Polizei warnt vor Abzocke bei Geldanlagen im Internet

Momentan häufen sich in der Region die Anrufe von falschen Polizisten, die Bargeld sicherstellen wollen, weil sie eine Diebesbande mit Adresslisten gefasst haben. Viele ältere Menschen haben diese Anrufe seit gestern Abend der Einsatzleitstelle gemeldet. Bisher ist niemand darauf herein gefallen.

Anders gestaltet sich jedoch ein Betrugsfall, der gestern angezeigt wurde: Ein 81-jähriger Mann aus der Nähe von Demmin wollte über eine Online-Handelsplattform in Bitcoin investieren und verlor 40.500 EUR.

Der Deutsche wollte im Oktober 2020 Geld anlegen. Dazu investierte er 1000 EUR über eine Online-Handelsplattform in zwei Bitcoins. Durch Anrufe und E-Mails eines angeblichen Brokers der Coinibank wurde er gedrängt, noch mehr zu investieren, es sei eine gute Zeit zum Handel.

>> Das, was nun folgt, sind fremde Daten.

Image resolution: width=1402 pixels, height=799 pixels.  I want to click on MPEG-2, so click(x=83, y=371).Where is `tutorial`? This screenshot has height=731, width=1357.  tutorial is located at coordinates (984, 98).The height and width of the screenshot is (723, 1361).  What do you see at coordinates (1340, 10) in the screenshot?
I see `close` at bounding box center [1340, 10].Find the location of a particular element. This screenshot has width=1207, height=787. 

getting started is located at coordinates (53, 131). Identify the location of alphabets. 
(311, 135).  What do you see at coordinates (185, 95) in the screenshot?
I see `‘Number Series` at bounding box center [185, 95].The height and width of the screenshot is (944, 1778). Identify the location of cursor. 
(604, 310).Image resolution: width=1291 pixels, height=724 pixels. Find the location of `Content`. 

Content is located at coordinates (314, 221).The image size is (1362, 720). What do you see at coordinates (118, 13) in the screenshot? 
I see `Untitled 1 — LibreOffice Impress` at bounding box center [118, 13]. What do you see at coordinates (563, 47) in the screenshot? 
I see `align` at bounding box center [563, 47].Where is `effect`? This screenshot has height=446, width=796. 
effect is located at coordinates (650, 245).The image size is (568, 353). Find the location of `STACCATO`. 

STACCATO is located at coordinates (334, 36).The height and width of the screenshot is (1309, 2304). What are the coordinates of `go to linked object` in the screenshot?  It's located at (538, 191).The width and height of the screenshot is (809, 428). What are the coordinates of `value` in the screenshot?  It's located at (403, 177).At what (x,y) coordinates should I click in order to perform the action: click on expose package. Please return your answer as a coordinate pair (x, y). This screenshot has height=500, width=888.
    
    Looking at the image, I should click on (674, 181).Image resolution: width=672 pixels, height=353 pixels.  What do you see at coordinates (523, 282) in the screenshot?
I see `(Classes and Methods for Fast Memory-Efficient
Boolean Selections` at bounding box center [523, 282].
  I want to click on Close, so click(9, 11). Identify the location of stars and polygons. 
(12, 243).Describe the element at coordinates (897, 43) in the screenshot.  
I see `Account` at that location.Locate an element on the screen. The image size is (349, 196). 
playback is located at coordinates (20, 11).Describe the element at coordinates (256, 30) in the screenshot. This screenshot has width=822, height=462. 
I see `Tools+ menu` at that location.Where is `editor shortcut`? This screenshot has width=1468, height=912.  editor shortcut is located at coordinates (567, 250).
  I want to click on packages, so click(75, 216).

Der Senior investierte nach und nach noch weitere 35.000 EUR. Auf der Website wurde ihm auf seinem Konto bereits ein Gewinn von über 185.000 EUR angezeigt. Als sogenannter „Goldkunde“ wurde er aufgefordert, sich seinen Gewinn auszahlen zu lassen, da sich dieser verdoppelt habe. Dieser Aufforderung kam der Geschädigte nach und verlangte von der Coinibank die Auszahlung des Geldes. Plötzlich sollte er jedoch 27.000 EUR an Brokergebühren zahlen. Der Mann konnte das Geld nicht aufbringen und zahlte „nur“ 4.500 EUR für einen geringeren Gewinnerhalt.

Im Nachhinein meldeten sich angebliche Bankangestellte und ein Anwalt aus Israel bei ihm. Der Anwalt teilte ihm mit, dass er sich mit den Betrügern auskennen würde und verlangte über 4000 EUR an Gebühren. Dieses Geld zahlte der Geschädigte nicht und erstattete Anzeige. Er verlor somit insgesamt 40.500 EUR.